Byrn, aka the Cake Mix Doctor (her latest cookbook, “Skillet Love,” will be published Oct. 29), feels similarly indebted to Dupree. Byrn’s first job out of college was with The Atlanta Journal in 1978. Young and intimidated, she needed to get up to speed.
“I find out there is this cooking school in Rich’s Department Store around the corner from the newspaper,” Byrn said of the culinary school that Dupree started in 1975. A story about soufflés that she made alongside Dupree was among the first that Byrn wrote. Soufflé after soufflé flopped after 10 seconds, but Dupree’s handholding did not.
Dupree’s disciples praise the power of sisterhood that their mentor preaches, but they also hold her in high regard for advancing the culinary arts. Chef Kelly Litton of Litton’s Market and Restaurant in Knoxville (a Rich’s cooking school alum) said Dupree’s greatest contribution is “her deep-seated knowledge of Southern cooking — of the traditions, the method, the past, and weaving that into the future.”
“She helped America understand that Southern food really is at the root of American cooking,” Graubart said.
Dupree did that through cooking classes, TV shows, cookbooks, even her own dinner parties at her Ansley Park condo.
“It’s hard for me to separate her personal self from her culinary self,” said culinary journalist and community activist Toni Tipton-Martin, who developed a relationship with Dupree during the founding of Southern Foodways Alliance in 1999.
Tipton-Martin also can’t help thinking of Dupree anytime she takes a group photo. Dupree doesn’t say “cheese.” She shouts “sex!”
It was Dupree who introduced Graubart to her husband, Cliff Graubart, and even cooked at their wedding reception — in Rome, Italy — in 1988.

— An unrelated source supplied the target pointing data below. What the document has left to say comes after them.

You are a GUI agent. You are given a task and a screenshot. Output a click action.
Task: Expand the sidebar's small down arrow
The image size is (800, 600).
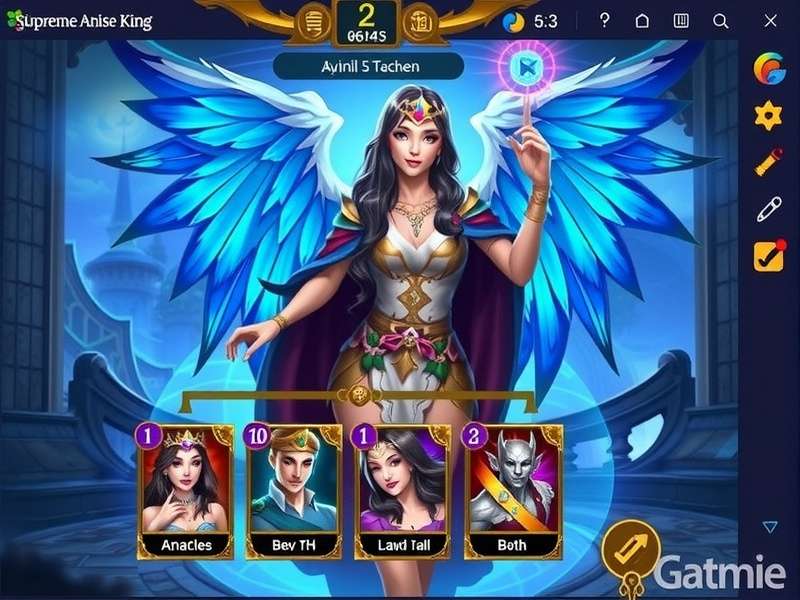tap(769, 527)
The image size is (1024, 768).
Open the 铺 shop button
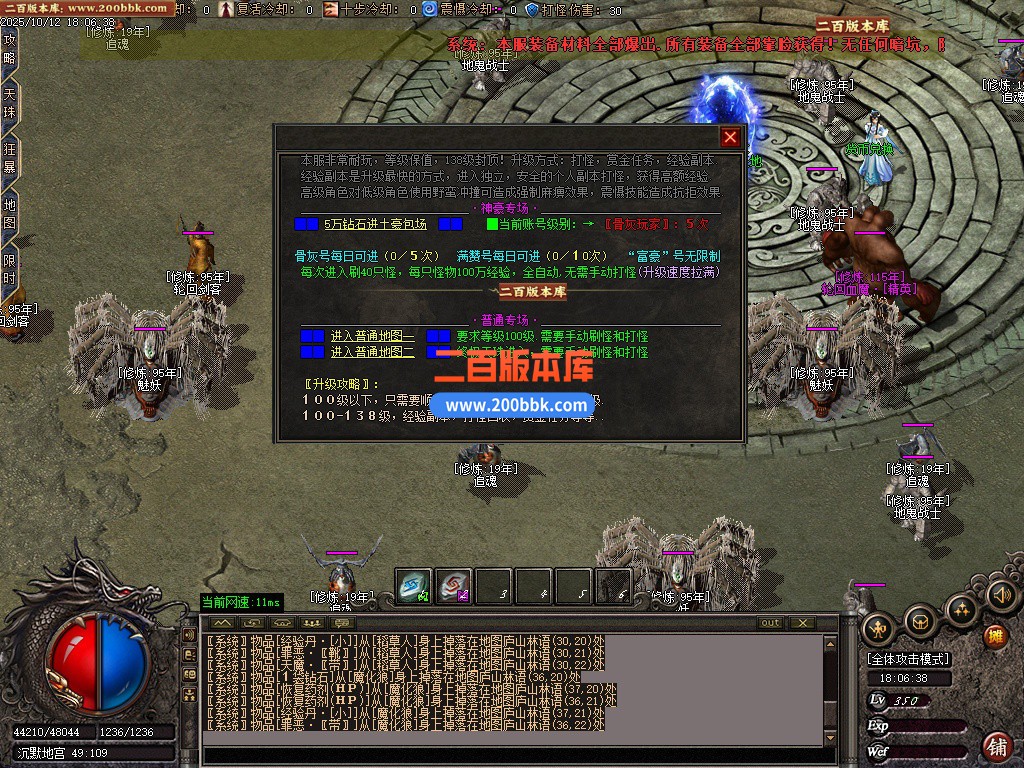[x=996, y=746]
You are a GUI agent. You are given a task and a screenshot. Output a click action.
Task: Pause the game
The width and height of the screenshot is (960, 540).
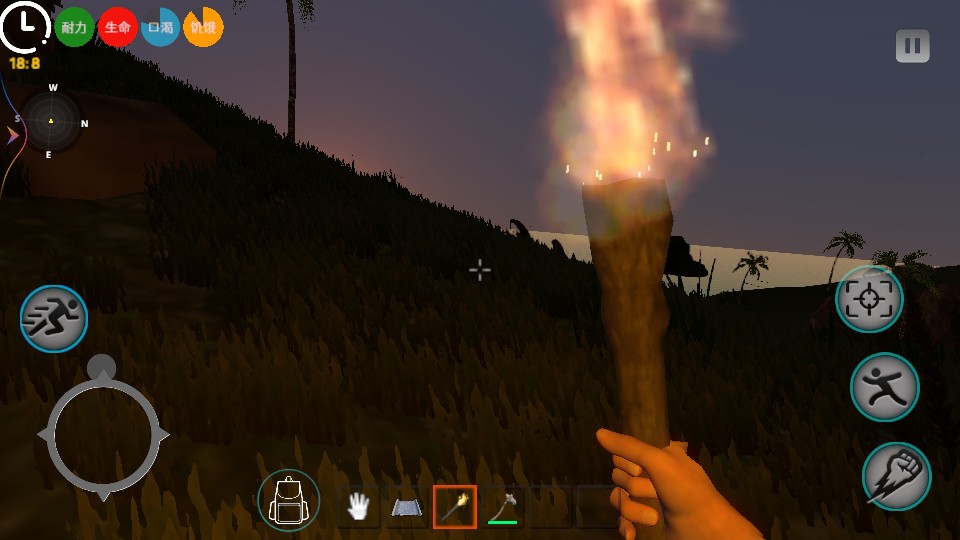pos(912,46)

And, it was Dupree who welcomed Lang’s grandmother, Claudia Thomas, into her home in Social Circle for a day of cooking when she learned that the elderly woman adored all things Nathalie.
“She has an innate gift to know what role to play — your friend, mentor, therapist,” Lang said.
“It’s a sixth sense, I guess,” Dupree said. “I can tell what they should be doing. I never mind saying the hard stuff, if it will help people in the long run. I’ve made so many mistakes. I know exactly what not to do.”